Re: [PATCH 03/11] locking, rwsem: introduce basis for down_write_killable

From: Peter Zijlstra
Date: Tue May 10 2016 - 08:38:20 EST


On Tue, May 10, 2016 at 01:53:20PM +0200, Michal Hocko wrote:
> On Tue 10-05-16 19:43:20, Tetsuo Handa wrote:
> > I hit "allowing the OOM killer to select the same thread again" problem
> > ( http://lkml.kernel.org/r/20160408113425.GF29820@xxxxxxxxxxxxxx ), but
> > I think that there is a bug in down_write_killable() series (at least
> > "locking, rwsem: introduce basis for down_write_killable" patch).
> >
> > Complete log is at http://I-love.SAKURA.ne.jp/tmp/serial-20160510-sem.txt.xz .
> [...]
> > 2 threads (PID: 1314 and 1443) are sleeping at rwsem_down_read_failed()
> > but no thread is sleeping at rwsem_down_write_failed_killable().
> > If there is no thread waiting for write lock, threads waiting for read
> > lock must be able to run.

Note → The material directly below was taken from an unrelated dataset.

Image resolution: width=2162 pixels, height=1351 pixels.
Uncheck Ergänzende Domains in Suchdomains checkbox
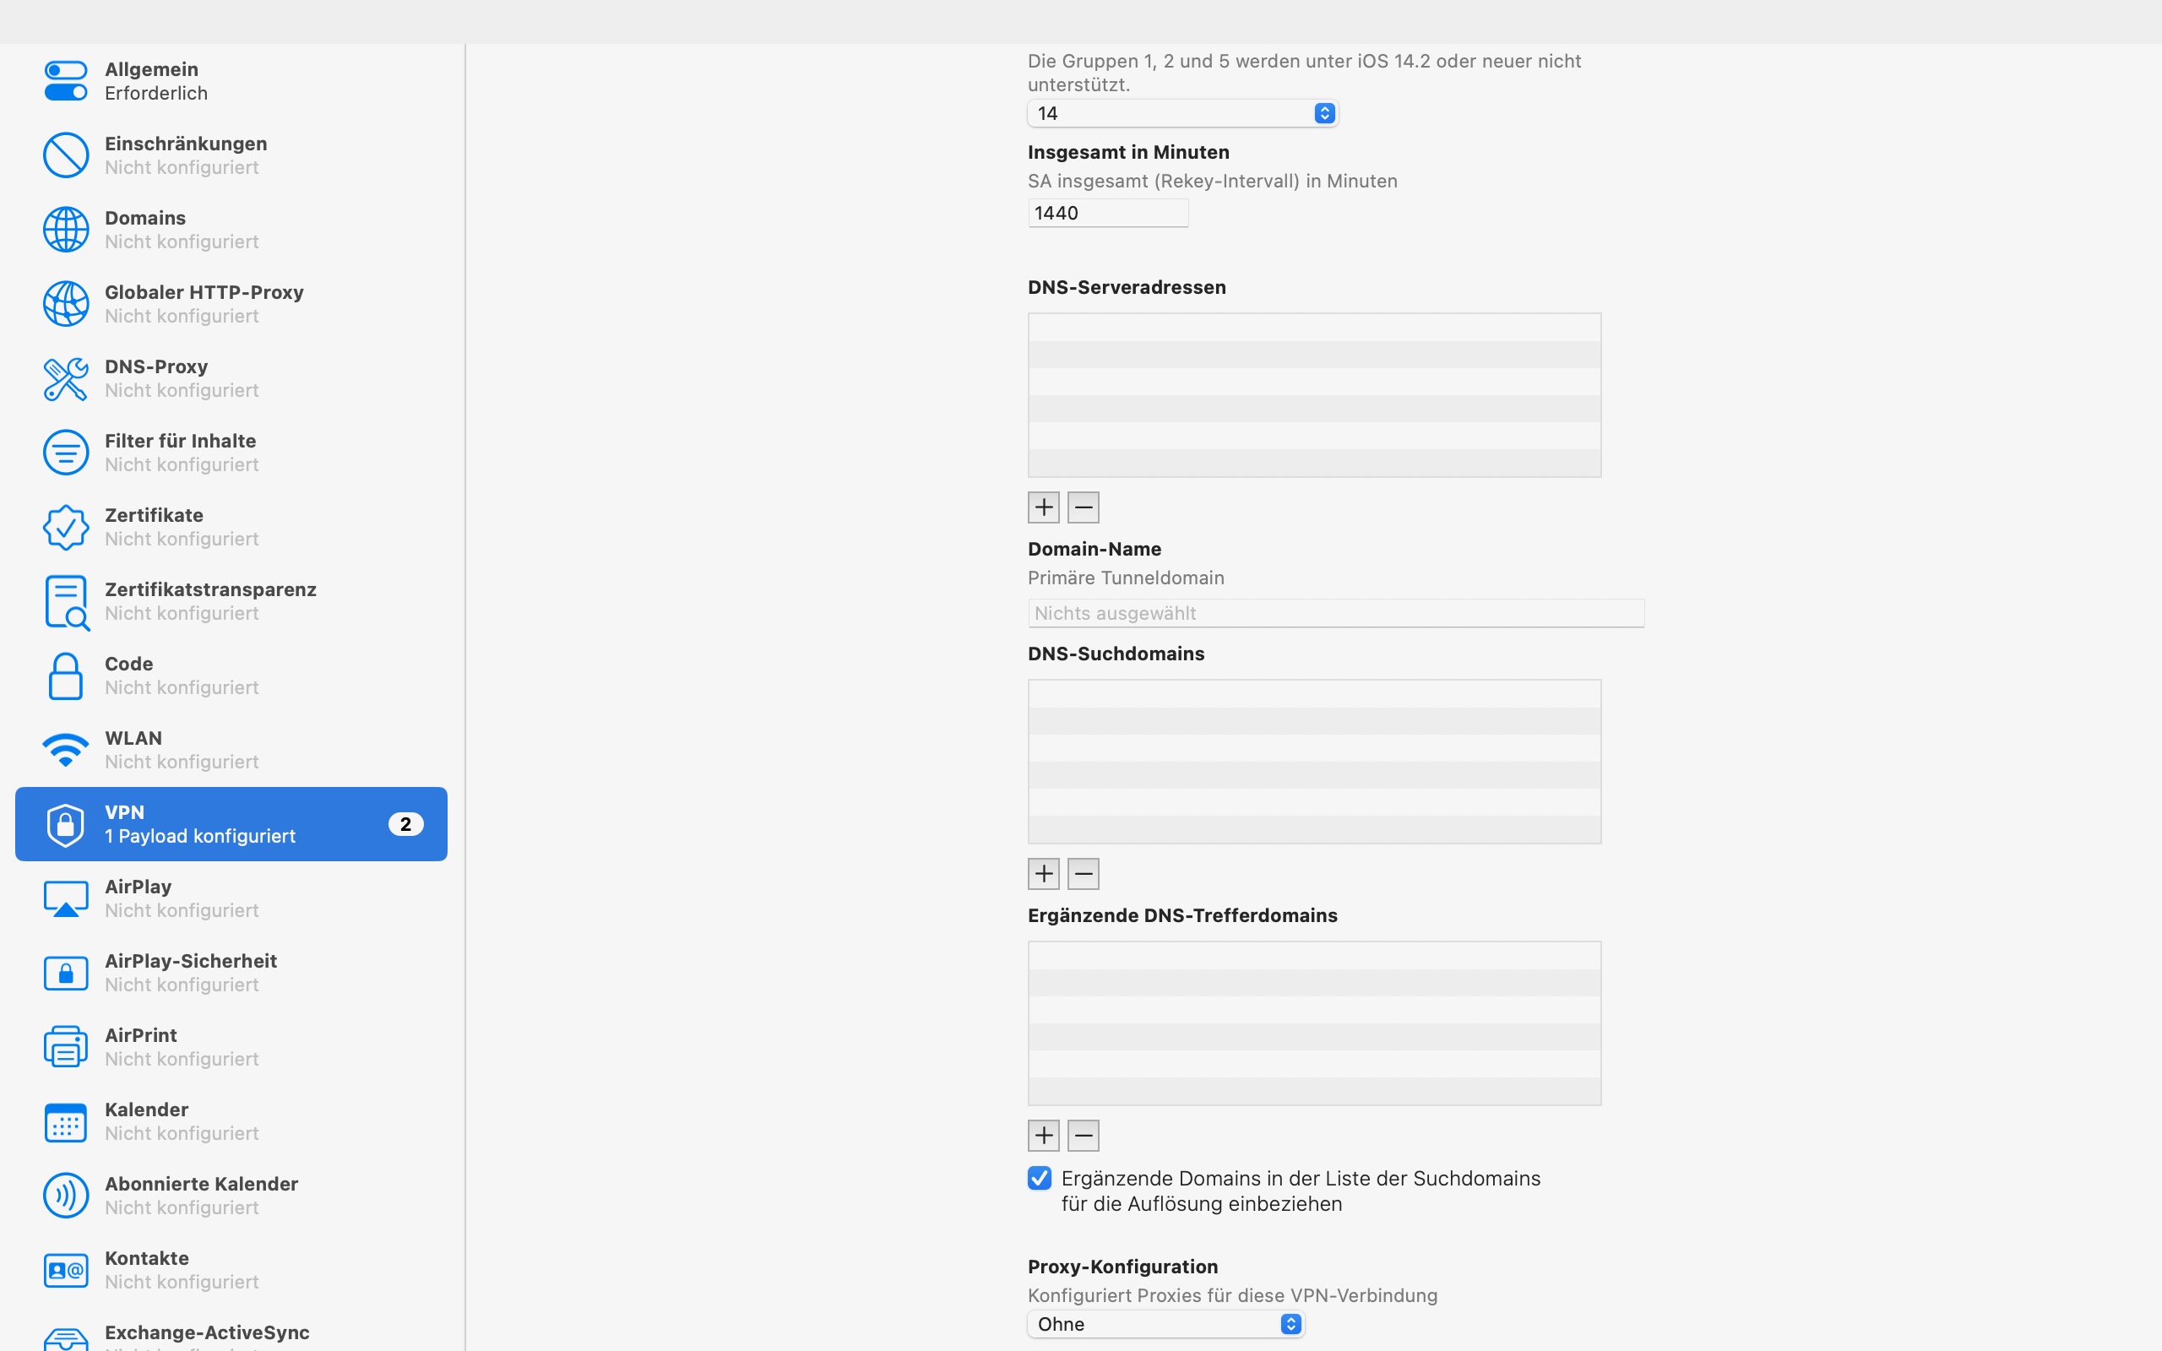click(x=1039, y=1178)
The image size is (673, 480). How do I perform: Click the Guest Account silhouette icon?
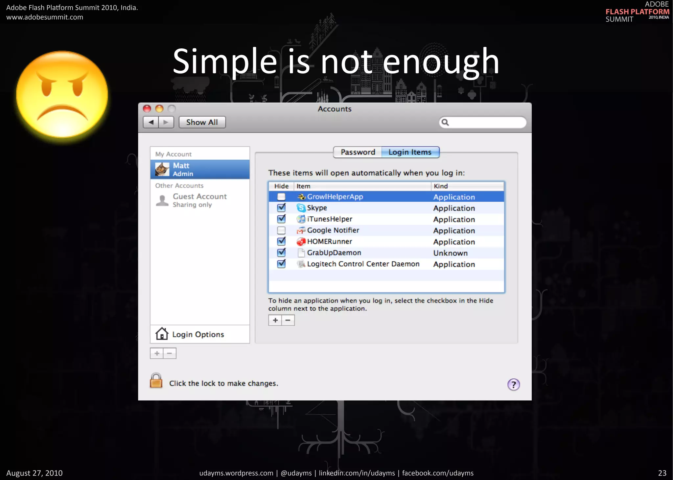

This suggests that one of threads which was
> > waiting for write lock forgot to wake up reader threads.
>
> Or that the write lock holder is still keeping the lock held. I do not
> see such a process in your list though. Is it possible that the
> debug_show_all_locks would just miss it as it is not sleeping?
>
> > Looking at rwsem_down_read_failed(), reader threads waiting for the
> > writer thread to release the lock are waiting on sem->wait_list list.
> > Looking at __rwsem_down_write_failed_common(), when the writer thread
> > escaped the
> >
> > /* Block until there are no active lockers. */
> > do {
> > if (signal_pending_state(state, current)) {
> > raw_spin_lock_irq(&sem->wait_lock);
> > ret = ERR_PTR(-EINTR);
> > goto out;
> > }
> > schedule();
> > set_current_state(state);
> > } while ((count = sem->count) & RWSEM_ACTIVE_MASK);
> >
> > loop due to SIGKILL, I think that the writer thread needs to check for
> > remaining threads on sem->wait_list list and wake up reader threads
> > before rwsem_down_write_failed_killable() returns -EINTR.
>
> I am not sure I understand. The rwsem counter is not write locked while
> the thread is sleeping and when we fail on the signal pending so readers
> should be able to proceed, no?
>
> Or are you suggesting that the failure path should call rwsem_wake? I
> do not see __mutex_lock_common for killable wait doing something like
> that and rwsem_wake is explicitly documented that it is called after the
> lock state has been updated already. Now I might be missing something
> subtle here but I guess the code is correct and it is more likely that
> the holder of the lock wasn't killed but it is rather holding the lock
> and doing something else.

Mutex is much simpler; it doesn't have to do the reader-vs-writer
fairness thing.

However, at the time I was thinking that if we have:

reader (owner)
writer (pending)
reader (blocked on writer)

and writer would get cancelled, the up_read() would do a wakeup and kick
the blocked reader.

But yes, immediately kicking further pending waiters might be better.

Also, looking at it again; I think we're forgetting to re-adjust the
BIAS for the cancelled writer.

Davidlohr, Waiman, can you look at this?